This page will become a resource for those of you doing oral history interviews — or who are looking for a way to get your parents’ or grandparents’ stories down in a most natural way. I will demonstrate with some of my own work based on the Dennis Tedlock technique of description.
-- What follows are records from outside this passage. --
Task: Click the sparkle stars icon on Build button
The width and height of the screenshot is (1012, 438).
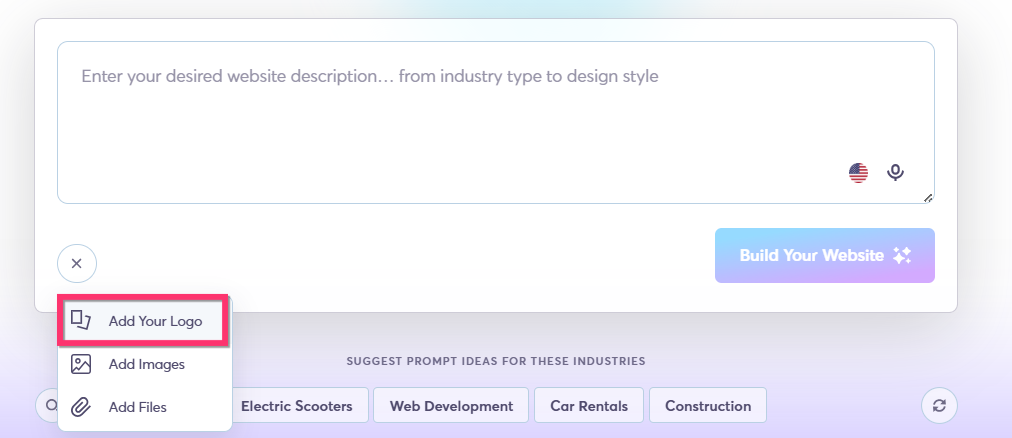Action: click(x=902, y=255)
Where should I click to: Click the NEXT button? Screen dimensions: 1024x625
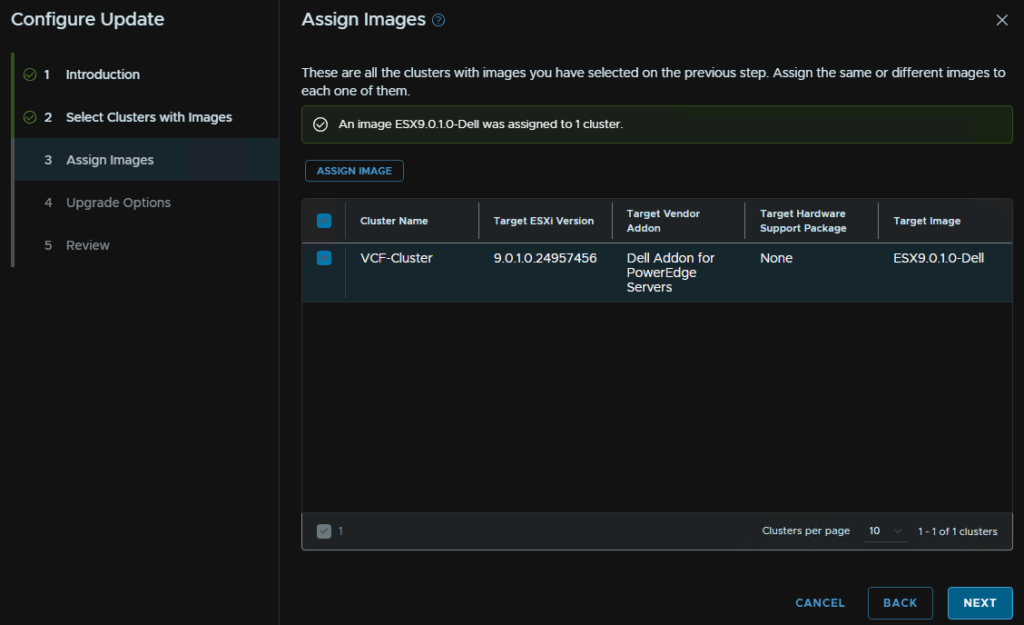tap(979, 603)
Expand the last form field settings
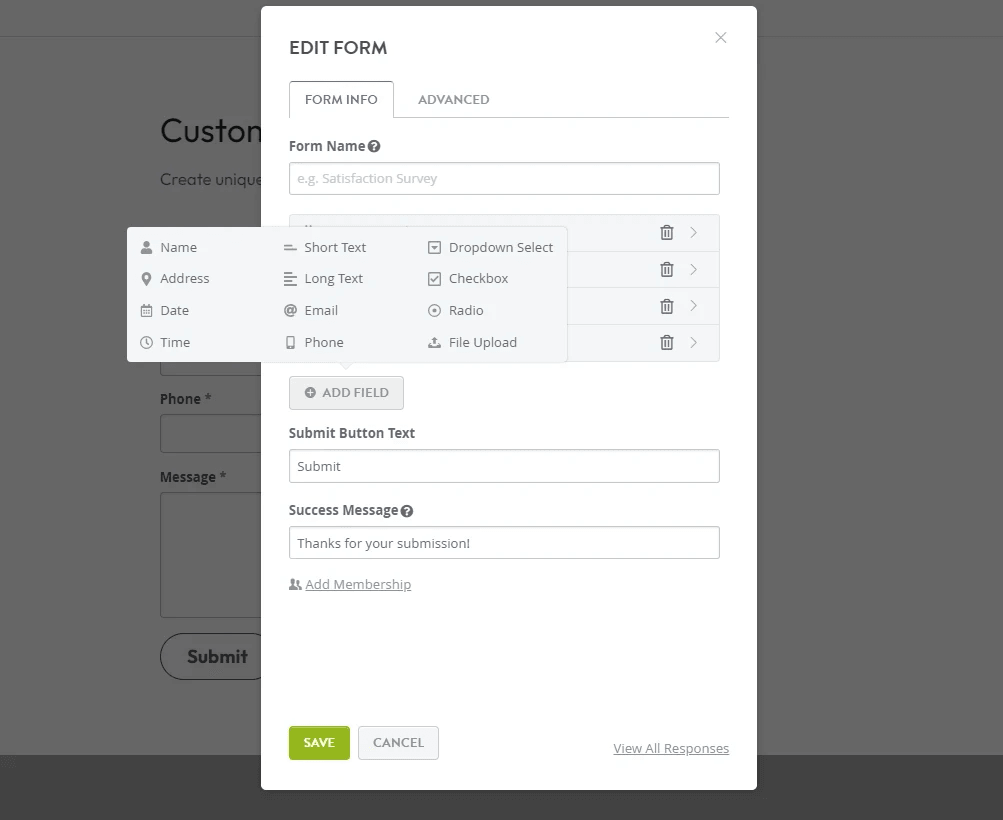The image size is (1003, 820). coord(692,343)
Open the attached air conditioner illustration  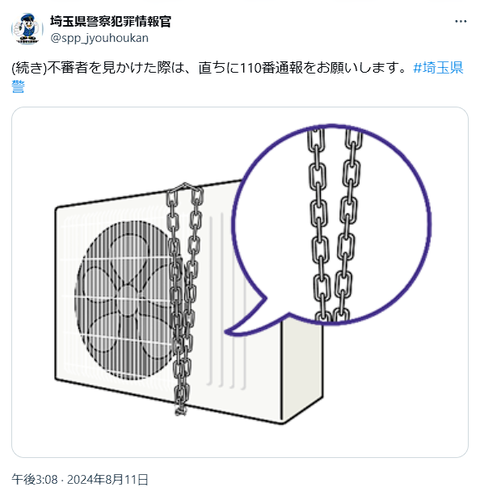pos(240,282)
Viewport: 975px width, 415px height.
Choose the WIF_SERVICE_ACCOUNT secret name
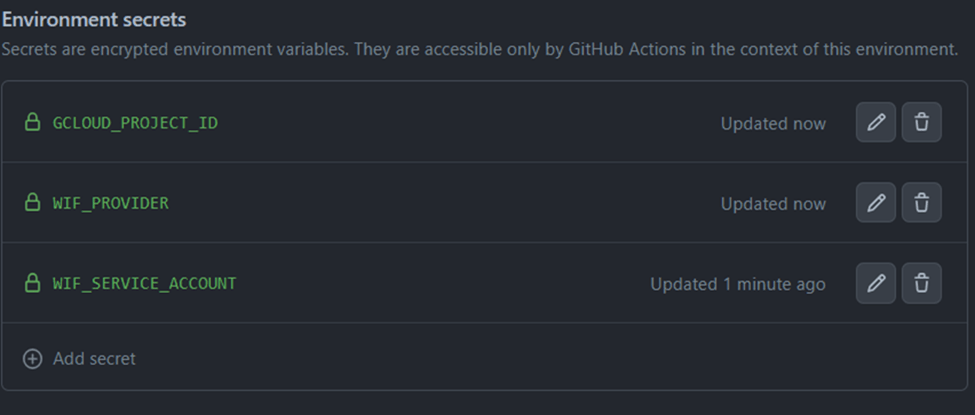coord(144,283)
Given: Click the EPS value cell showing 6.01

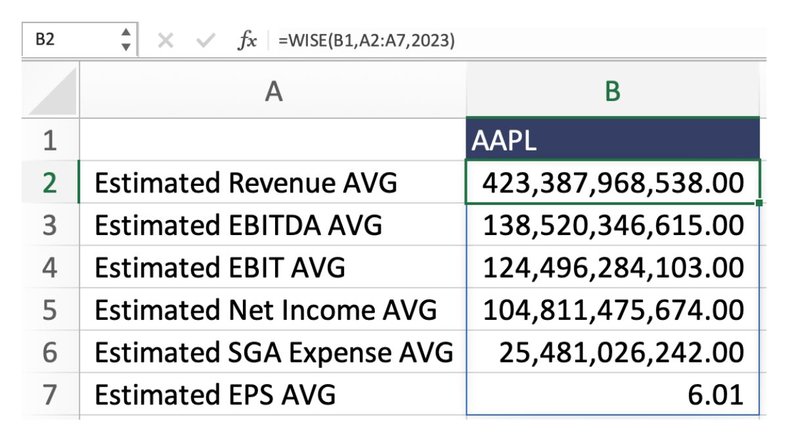Looking at the screenshot, I should coord(612,394).
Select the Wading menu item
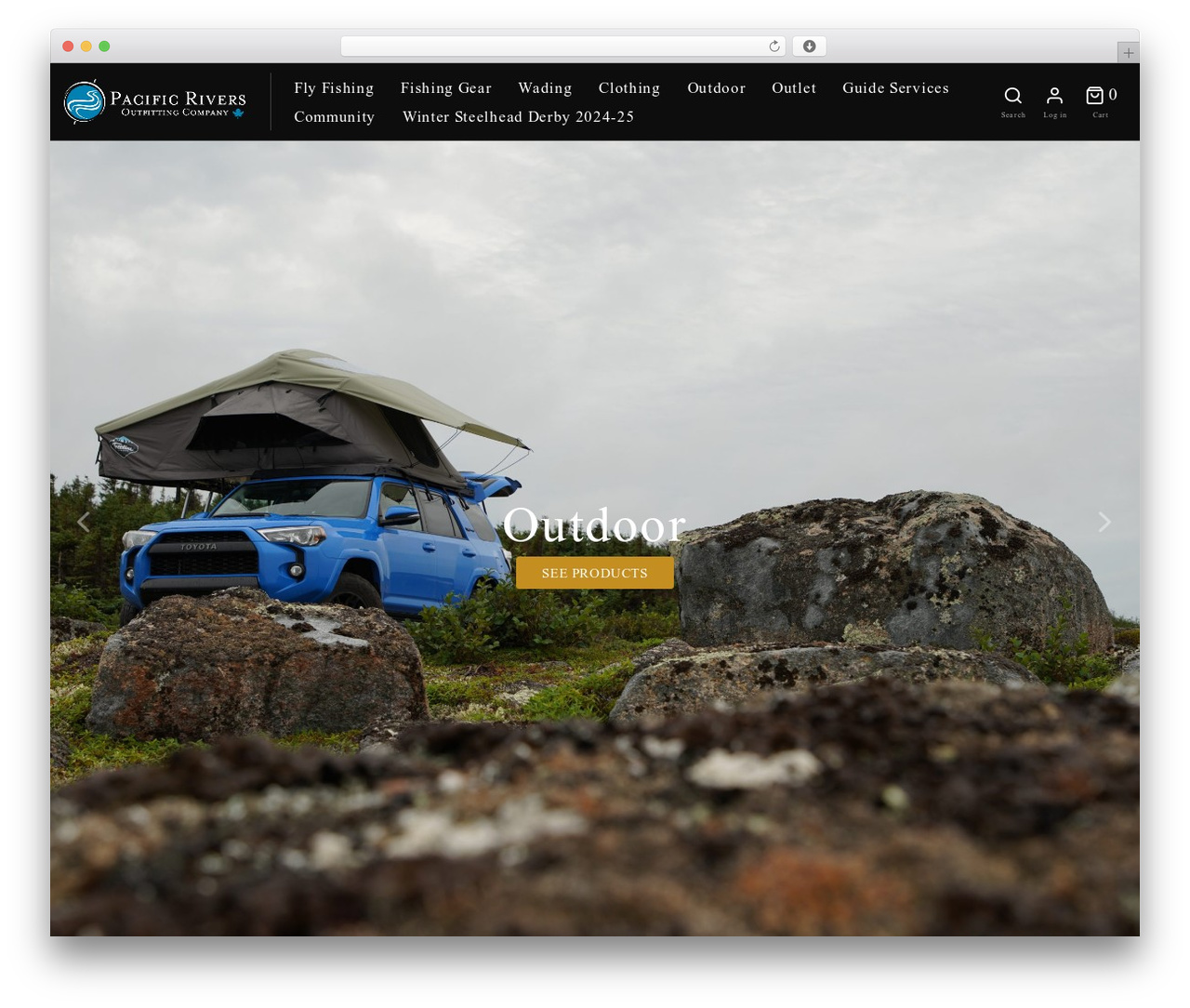This screenshot has height=1008, width=1190. [x=545, y=88]
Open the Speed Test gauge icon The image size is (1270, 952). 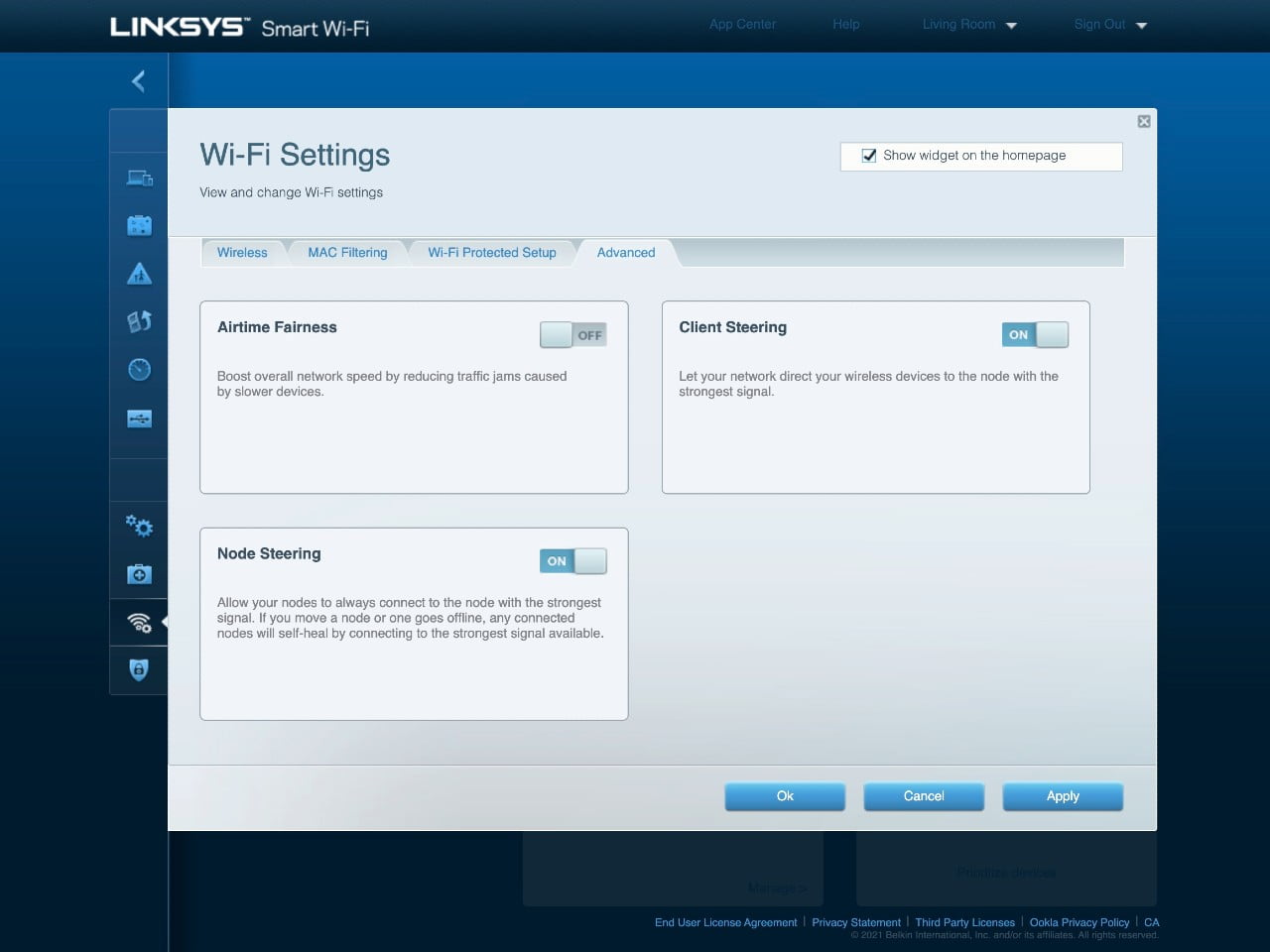click(x=139, y=370)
First, though, I would urge you to look for these books:
FINDING THE CENTER: NARRATIVE POETRY OF THE ZUNI INDIANS
Translated by Dennis Tedlock
University of Nebraska Press, 1972
ENVELOPES OF SOUND; SIX PRACTITIONERS DISCUSS THE METHOD, THEORY AND PRACTICE OF ORAL HISTORY AND ORAL TESTIMONY
Edited by Ronald Grele
Precedent Publishing, Inc., 1975
ORAL HISTORY; AN INTRODUCTION FOR STUDENTS
by James Hoopes
The University of North Carolina Press, 1979
NOW, HERE IS ALICE HEIL TELLING ME A STORY:
1. NEIGHBORS
He’d be here yet, if his boy
Was alive, you know.
But when his buy’s children went,
that was the end.
He went back –
Florida, I think –
someplace south.
We?
Oh my uncle lived right across
on the other road.
And let’s see . . .
there was a fellow who lived over here, in the old building.
Well, they all moved out. Oh boy.
And then the neighbors
moved in.
Like from Chicago, a couple of ‘em came in, and now look –
how many neighbors we have!
The last five years. I’d saY. Boy-oh-boy!